Saved data entries
-----

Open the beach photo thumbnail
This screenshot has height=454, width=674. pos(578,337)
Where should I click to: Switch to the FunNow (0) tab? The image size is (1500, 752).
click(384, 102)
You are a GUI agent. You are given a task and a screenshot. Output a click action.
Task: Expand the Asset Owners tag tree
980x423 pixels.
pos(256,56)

-----

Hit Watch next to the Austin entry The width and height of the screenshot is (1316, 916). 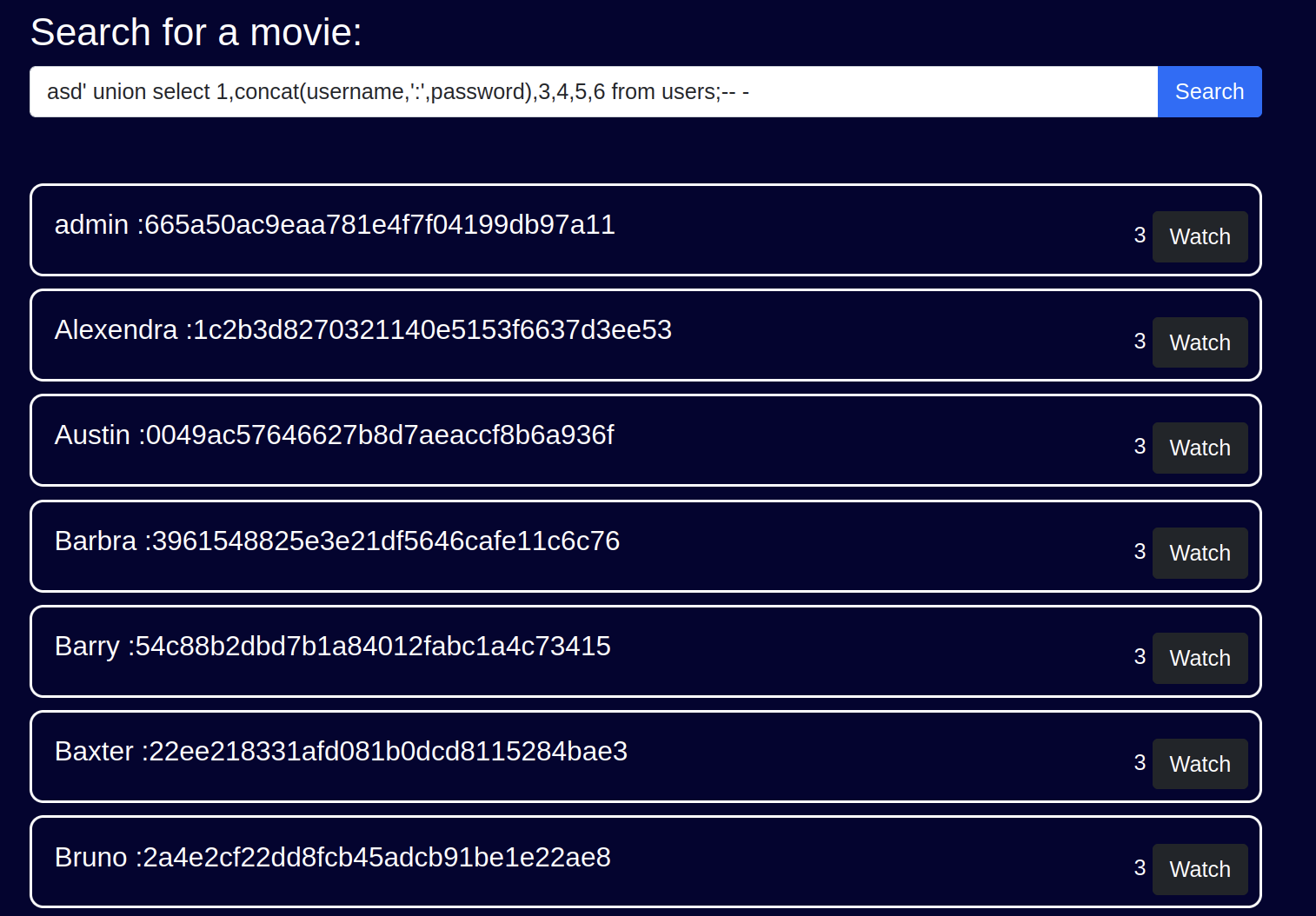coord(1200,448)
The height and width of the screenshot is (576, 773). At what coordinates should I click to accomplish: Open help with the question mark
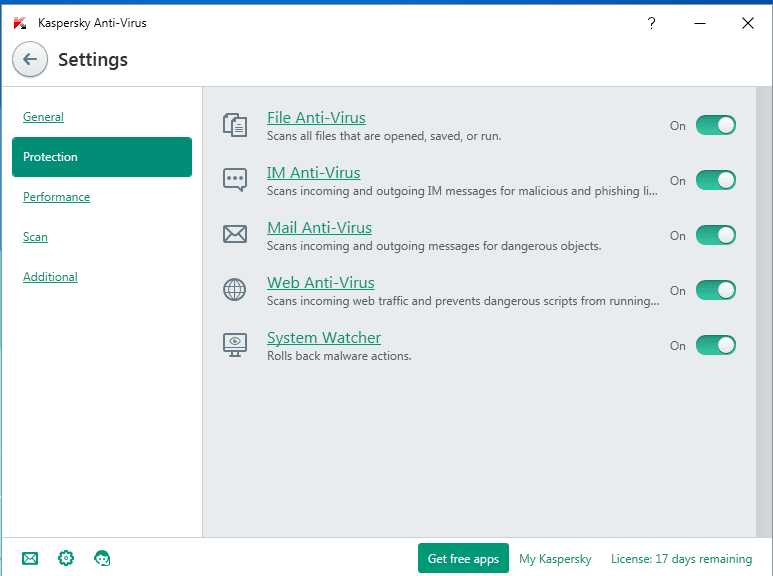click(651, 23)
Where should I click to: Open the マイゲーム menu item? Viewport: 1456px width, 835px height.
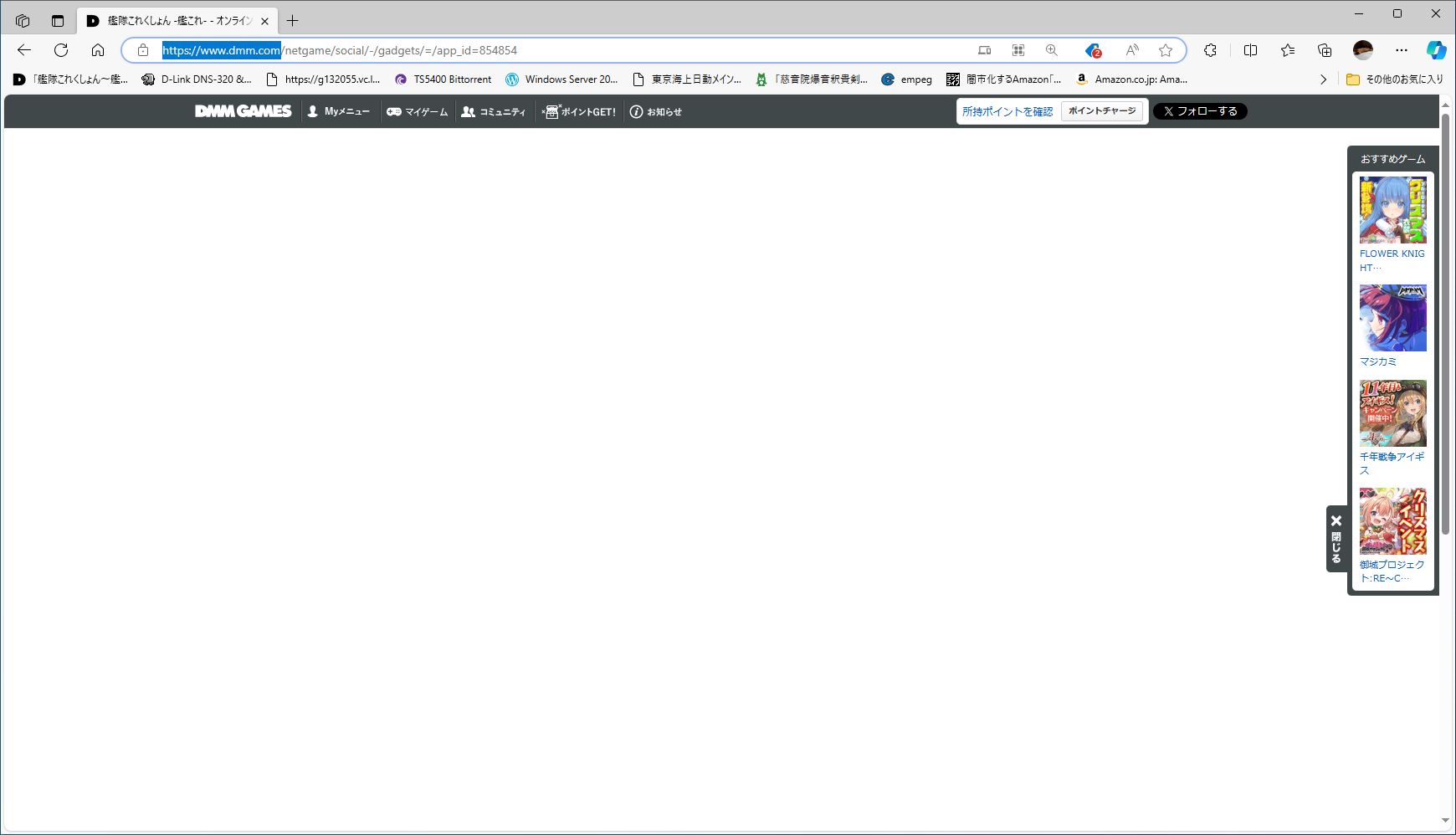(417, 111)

-----

• _PROBLEM STATEMENT_:
Return exactly, and only, the lines above starting at the line that contains "Open the beach photo thumbnail" and ending at the line that contains "You are a GUI".

• _ANSWER TO THE PROBLEM_:
Open the beach photo thumbnail
This screenshot has height=454, width=674. pos(578,337)
Where should I click to: Switch to the FunNow (0) tab? The image size is (1500, 752).
click(384, 102)
You are a GUI agent. You are given a task and a screenshot. Output a click action.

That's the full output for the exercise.